TO DO: Return exactly the lines that run from the one with "How do I perform: Click" to the last line of the entries below, both included, and nothing else.

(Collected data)
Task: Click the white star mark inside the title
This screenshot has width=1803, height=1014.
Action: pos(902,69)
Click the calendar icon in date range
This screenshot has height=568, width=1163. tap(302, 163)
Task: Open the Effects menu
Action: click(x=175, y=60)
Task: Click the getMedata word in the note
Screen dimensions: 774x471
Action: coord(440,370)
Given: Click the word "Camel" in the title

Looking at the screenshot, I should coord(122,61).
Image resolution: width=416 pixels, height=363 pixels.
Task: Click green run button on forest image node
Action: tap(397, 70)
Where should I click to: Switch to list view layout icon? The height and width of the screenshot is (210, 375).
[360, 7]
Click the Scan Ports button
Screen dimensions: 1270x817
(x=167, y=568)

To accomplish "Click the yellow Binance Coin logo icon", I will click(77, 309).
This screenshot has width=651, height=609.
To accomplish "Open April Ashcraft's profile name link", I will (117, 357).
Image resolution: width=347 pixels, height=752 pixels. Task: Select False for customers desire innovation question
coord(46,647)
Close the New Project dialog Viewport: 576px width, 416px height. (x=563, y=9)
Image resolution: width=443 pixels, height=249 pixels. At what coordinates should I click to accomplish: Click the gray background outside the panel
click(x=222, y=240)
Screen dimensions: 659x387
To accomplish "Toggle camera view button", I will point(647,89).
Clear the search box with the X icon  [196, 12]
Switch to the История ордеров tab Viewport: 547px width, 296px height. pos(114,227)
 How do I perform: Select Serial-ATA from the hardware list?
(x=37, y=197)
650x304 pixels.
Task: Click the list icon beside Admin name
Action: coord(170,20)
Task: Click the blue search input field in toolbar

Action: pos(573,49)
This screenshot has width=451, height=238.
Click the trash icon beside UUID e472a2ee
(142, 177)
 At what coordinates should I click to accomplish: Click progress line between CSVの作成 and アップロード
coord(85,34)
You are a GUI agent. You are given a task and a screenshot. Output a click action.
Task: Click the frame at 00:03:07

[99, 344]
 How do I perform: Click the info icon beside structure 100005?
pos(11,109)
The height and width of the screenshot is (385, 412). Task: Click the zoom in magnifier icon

TASK ANSWER:
 How do I perform: Click the info icon beside structure 100005?
pos(11,109)
The height and width of the screenshot is (385, 412). Task: Click the zoom in magnifier icon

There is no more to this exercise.